On 1/8/2016 at 6:51 PM, Frank Turley said:

Before the web, when self learning, I had to rely a lot on books. The author, Ernst Schwarzkopf,* has a good chapter on welding. The British book, "The Blacksmith's Craft" has a succinct portion on fire welding, and Harcourt's "Elementary Forge Practice" has excellent drawings of scarfs. The British book talks about three welding heats. For certain grades of mild steel, the recommended heat is "light welding, sweating, or slippery heat." This is just above a yellow or lemon heat which is the optimal forging heat for mild steel, not for welding. The metal is a yellow/white and the surface may appear sweaty due to surface molten flux and/or scale. When I teach, I call it a sweating heat, and with flux, I use it quite often. A "full welding heat" occurs when a few incipient sparks begin to appear above the fire. This heat can be used for mild steel. The sparks are particles of metal separating from the parent stock. Too many sparks however, cause burning and pitting of the steel. Too much oxidation. "White or snowball heat" is used for welding wrought iron, but is too hot for welding mild steel.

When working mild steel, I frequently use the sweating heat as it is safe in terms of burning the metal. The disadvantage is that the heats don't last as long as the full welding heats. I have been known to take a few sweating heats over the same area to insure solidity and to get rid of shuts. We often read that wrought iron can withstand the bright, "white" heat, but wrought iron can also be welded at a sweating heat.
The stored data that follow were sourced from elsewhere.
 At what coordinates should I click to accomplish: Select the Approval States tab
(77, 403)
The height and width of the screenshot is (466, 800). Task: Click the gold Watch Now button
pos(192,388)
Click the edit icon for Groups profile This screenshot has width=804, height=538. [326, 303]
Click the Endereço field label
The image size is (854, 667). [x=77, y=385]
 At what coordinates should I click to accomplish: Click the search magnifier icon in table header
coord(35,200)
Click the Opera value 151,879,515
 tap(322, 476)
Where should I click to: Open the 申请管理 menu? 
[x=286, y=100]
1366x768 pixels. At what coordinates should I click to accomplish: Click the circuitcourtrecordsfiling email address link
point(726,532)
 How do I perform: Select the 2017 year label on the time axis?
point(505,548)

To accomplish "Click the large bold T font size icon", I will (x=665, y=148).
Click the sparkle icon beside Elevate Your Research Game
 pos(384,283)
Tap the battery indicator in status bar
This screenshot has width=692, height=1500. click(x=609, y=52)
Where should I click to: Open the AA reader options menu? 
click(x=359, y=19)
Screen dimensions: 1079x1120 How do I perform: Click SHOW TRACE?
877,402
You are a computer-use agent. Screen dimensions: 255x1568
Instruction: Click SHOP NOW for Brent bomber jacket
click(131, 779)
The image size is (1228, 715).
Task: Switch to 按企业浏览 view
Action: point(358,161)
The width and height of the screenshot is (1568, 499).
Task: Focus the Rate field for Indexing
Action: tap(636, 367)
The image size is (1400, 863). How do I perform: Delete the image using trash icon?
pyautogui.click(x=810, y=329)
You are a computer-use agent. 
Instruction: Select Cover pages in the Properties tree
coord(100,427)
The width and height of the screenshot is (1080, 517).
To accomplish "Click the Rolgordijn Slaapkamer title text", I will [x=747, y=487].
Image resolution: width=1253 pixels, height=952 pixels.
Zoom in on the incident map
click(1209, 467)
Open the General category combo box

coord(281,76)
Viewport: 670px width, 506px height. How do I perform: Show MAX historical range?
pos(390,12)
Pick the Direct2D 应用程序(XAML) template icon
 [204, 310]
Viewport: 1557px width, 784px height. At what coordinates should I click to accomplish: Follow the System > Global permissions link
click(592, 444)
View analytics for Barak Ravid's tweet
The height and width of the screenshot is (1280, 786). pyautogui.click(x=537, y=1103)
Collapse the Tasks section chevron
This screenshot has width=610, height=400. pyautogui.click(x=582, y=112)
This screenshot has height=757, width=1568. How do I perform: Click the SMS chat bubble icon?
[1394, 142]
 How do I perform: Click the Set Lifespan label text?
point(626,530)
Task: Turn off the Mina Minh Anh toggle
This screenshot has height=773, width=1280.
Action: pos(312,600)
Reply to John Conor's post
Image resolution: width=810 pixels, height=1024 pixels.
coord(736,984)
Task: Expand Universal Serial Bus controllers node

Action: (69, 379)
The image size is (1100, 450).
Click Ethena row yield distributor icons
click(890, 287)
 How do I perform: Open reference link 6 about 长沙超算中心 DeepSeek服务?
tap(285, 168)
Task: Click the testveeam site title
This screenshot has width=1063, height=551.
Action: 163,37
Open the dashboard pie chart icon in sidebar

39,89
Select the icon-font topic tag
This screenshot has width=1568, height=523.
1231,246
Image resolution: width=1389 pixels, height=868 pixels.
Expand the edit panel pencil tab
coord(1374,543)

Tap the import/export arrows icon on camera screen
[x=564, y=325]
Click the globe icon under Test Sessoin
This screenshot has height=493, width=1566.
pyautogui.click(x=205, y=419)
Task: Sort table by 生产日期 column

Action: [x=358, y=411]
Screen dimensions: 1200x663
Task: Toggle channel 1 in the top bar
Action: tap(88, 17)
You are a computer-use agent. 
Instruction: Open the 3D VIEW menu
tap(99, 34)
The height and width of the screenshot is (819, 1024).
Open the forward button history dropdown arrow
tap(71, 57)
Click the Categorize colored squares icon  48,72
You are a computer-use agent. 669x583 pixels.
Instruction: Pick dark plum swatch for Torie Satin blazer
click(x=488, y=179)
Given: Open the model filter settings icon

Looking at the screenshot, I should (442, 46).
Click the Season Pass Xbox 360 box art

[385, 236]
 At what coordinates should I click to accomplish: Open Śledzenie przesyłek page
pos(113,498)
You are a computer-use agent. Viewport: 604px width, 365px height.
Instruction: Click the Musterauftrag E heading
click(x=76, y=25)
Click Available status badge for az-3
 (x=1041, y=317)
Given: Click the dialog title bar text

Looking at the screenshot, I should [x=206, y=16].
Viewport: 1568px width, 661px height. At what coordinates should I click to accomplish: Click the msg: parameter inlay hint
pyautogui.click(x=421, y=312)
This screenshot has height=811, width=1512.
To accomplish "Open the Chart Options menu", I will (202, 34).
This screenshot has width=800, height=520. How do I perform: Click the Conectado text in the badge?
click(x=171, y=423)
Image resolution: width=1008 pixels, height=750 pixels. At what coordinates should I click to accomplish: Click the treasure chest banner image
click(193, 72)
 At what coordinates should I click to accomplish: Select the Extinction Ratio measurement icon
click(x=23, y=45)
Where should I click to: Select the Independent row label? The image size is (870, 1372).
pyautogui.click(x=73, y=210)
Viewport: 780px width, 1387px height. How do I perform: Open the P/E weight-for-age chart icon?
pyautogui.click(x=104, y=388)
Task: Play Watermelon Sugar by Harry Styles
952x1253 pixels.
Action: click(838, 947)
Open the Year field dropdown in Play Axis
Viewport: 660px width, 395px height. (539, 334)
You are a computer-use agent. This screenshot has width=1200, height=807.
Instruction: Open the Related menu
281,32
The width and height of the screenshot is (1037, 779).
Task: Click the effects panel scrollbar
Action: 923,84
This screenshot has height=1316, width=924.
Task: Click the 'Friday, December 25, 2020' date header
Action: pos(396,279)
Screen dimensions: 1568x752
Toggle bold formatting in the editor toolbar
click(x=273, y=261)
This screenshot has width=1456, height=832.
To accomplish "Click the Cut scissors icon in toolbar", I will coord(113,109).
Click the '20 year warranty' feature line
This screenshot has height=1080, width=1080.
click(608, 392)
We must not forget that high carbon steel was welded into the wrought iron bodies of axes, adzes, and chisels This heat was used to preserve the steel and not ruin it.

*Plain and Ornamental Forging, Ernst Schwarzkopf

So, you would use a "sweating heat" or "full welding heat" (properly fluxed) to weld high-carbon steel to wrought iron? (I'm assuming snowball heat would be too hot for the HC.)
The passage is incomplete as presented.